◆ Task to carry out: Every single entry that follows must be copied exactly.

(Stored records)

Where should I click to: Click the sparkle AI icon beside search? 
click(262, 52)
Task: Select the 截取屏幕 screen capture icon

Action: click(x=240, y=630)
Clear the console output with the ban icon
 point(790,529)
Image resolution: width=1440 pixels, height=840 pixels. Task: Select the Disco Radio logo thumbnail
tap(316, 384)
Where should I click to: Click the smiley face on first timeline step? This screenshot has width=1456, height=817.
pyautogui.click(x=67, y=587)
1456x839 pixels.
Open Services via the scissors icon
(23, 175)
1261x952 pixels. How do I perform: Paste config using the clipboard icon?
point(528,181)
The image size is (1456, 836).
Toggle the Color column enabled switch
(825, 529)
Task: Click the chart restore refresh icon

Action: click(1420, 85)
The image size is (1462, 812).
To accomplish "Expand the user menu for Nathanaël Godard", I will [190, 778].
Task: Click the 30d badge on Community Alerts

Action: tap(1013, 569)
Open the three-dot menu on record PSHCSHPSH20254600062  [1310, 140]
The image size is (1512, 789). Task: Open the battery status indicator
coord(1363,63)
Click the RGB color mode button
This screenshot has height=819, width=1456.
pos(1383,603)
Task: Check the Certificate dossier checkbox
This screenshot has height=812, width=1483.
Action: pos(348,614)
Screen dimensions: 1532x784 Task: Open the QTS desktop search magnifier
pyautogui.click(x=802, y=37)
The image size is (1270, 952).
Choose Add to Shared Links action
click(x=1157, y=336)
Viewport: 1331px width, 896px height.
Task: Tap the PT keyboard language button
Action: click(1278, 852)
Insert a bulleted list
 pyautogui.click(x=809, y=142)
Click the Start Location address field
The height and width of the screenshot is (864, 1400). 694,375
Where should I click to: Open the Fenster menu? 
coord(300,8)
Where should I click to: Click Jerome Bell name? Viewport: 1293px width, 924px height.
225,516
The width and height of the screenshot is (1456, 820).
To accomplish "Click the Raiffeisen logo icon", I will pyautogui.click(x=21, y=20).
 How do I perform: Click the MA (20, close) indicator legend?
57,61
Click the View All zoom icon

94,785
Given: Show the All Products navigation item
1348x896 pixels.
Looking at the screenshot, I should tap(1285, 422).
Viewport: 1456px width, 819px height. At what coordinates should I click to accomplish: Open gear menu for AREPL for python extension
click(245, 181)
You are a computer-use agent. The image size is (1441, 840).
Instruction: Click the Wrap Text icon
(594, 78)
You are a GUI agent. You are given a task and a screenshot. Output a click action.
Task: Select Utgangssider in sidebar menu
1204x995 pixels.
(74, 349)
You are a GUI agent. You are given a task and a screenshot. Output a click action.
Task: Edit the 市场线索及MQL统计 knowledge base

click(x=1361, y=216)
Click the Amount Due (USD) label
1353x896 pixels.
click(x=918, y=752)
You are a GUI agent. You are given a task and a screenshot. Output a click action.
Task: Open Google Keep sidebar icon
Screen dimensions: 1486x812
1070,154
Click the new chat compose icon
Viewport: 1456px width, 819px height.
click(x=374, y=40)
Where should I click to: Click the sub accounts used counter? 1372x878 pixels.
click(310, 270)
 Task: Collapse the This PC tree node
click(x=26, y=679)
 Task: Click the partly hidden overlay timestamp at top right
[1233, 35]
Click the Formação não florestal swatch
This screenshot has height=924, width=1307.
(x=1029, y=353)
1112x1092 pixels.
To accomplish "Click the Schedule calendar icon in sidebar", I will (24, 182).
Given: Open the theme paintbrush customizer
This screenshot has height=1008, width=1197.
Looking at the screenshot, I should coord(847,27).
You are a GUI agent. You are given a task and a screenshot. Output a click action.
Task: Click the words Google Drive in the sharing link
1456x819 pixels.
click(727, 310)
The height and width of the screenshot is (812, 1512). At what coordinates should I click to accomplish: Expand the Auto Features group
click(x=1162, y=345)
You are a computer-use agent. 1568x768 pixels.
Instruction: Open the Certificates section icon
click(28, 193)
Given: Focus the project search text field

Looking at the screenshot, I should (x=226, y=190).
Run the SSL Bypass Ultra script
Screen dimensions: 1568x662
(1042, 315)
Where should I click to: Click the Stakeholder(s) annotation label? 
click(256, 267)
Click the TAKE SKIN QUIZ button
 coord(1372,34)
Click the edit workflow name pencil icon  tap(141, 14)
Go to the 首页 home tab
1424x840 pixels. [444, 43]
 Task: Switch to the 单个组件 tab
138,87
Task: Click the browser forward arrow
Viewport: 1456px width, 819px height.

◆ Solution below:
Where should I click to: Click the sparkle AI icon beside search? 
click(262, 52)
Task: Select the 截取屏幕 screen capture icon

Action: click(x=240, y=630)
Clear the console output with the ban icon
 point(790,529)
Image resolution: width=1440 pixels, height=840 pixels. Task: Select the Disco Radio logo thumbnail
tap(316, 384)
Where should I click to: Click the smiley face on first timeline step? This screenshot has width=1456, height=817.
pyautogui.click(x=67, y=587)
1456x839 pixels.
Open Services via the scissors icon
(23, 175)
1261x952 pixels. How do I perform: Paste config using the clipboard icon?
point(528,181)
The image size is (1456, 836).
Toggle the Color column enabled switch
(825, 529)
Task: Click the chart restore refresh icon

Action: click(1420, 85)
The image size is (1462, 812).
To accomplish "Expand the user menu for Nathanaël Godard", I will [190, 778].
Task: Click the 30d badge on Community Alerts

Action: tap(1013, 569)
Open the three-dot menu on record PSHCSHPSH20254600062  [1310, 140]
The image size is (1512, 789). Task: Open the battery status indicator
coord(1363,63)
Click the RGB color mode button
This screenshot has height=819, width=1456.
pos(1383,603)
Task: Check the Certificate dossier checkbox
This screenshot has height=812, width=1483.
Action: pos(348,614)
Screen dimensions: 1532x784 Task: Open the QTS desktop search magnifier
pyautogui.click(x=802, y=37)
The image size is (1270, 952).
Choose Add to Shared Links action
click(x=1157, y=336)
Viewport: 1331px width, 896px height.
Task: Tap the PT keyboard language button
Action: click(1278, 852)
Insert a bulleted list
 pyautogui.click(x=809, y=142)
Click the Start Location address field
The height and width of the screenshot is (864, 1400). 694,375
Where should I click to: Open the Fenster menu? 
coord(300,8)
Where should I click to: Click Jerome Bell name? Viewport: 1293px width, 924px height.
225,516
The width and height of the screenshot is (1456, 820).
To accomplish "Click the Raiffeisen logo icon", I will pyautogui.click(x=21, y=20).
 How do I perform: Click the MA (20, close) indicator legend?
57,61
Click the View All zoom icon

94,785
Given: Show the All Products navigation item
1348x896 pixels.
Looking at the screenshot, I should tap(1285, 422).
Viewport: 1456px width, 819px height. At what coordinates should I click to accomplish: Open gear menu for AREPL for python extension
click(245, 181)
You are a computer-use agent. The image size is (1441, 840).
Instruction: Click the Wrap Text icon
(594, 78)
You are a GUI agent. You are given a task and a screenshot. Output a click action.
Task: Select Utgangssider in sidebar menu
1204x995 pixels.
(74, 349)
You are a GUI agent. You are given a task and a screenshot. Output a click action.
Task: Edit the 市场线索及MQL统计 knowledge base

click(x=1361, y=216)
Click the Amount Due (USD) label
1353x896 pixels.
click(x=918, y=752)
You are a GUI agent. You are given a task and a screenshot. Output a click action.
Task: Open Google Keep sidebar icon
Screen dimensions: 1486x812
1070,154
Click the new chat compose icon
Viewport: 1456px width, 819px height.
click(x=374, y=40)
Where should I click to: Click the sub accounts used counter? 1372x878 pixels.
click(310, 270)
 Task: Collapse the This PC tree node
click(x=26, y=679)
 Task: Click the partly hidden overlay timestamp at top right
[1233, 35]
Click the Formação não florestal swatch
This screenshot has height=924, width=1307.
(x=1029, y=353)
1112x1092 pixels.
To accomplish "Click the Schedule calendar icon in sidebar", I will (24, 182).
Given: Open the theme paintbrush customizer
This screenshot has height=1008, width=1197.
Looking at the screenshot, I should coord(847,27).
You are a GUI agent. You are given a task and a screenshot. Output a click action.
Task: Click the words Google Drive in the sharing link
1456x819 pixels.
click(727, 310)
The height and width of the screenshot is (812, 1512). At what coordinates should I click to accomplish: Expand the Auto Features group
click(x=1162, y=345)
You are a computer-use agent. 1568x768 pixels.
Instruction: Open the Certificates section icon
click(28, 193)
Given: Focus the project search text field

Looking at the screenshot, I should (x=226, y=190).
Run the SSL Bypass Ultra script
Screen dimensions: 1568x662
(1042, 315)
Where should I click to: Click the Stakeholder(s) annotation label? 
click(256, 267)
Click the TAKE SKIN QUIZ button
 coord(1372,34)
Click the edit workflow name pencil icon  tap(141, 14)
Go to the 首页 home tab
1424x840 pixels. [444, 43]
 Task: Switch to the 单个组件 tab
138,87
Task: Click the browser forward arrow
Viewport: 1456px width, 819px height.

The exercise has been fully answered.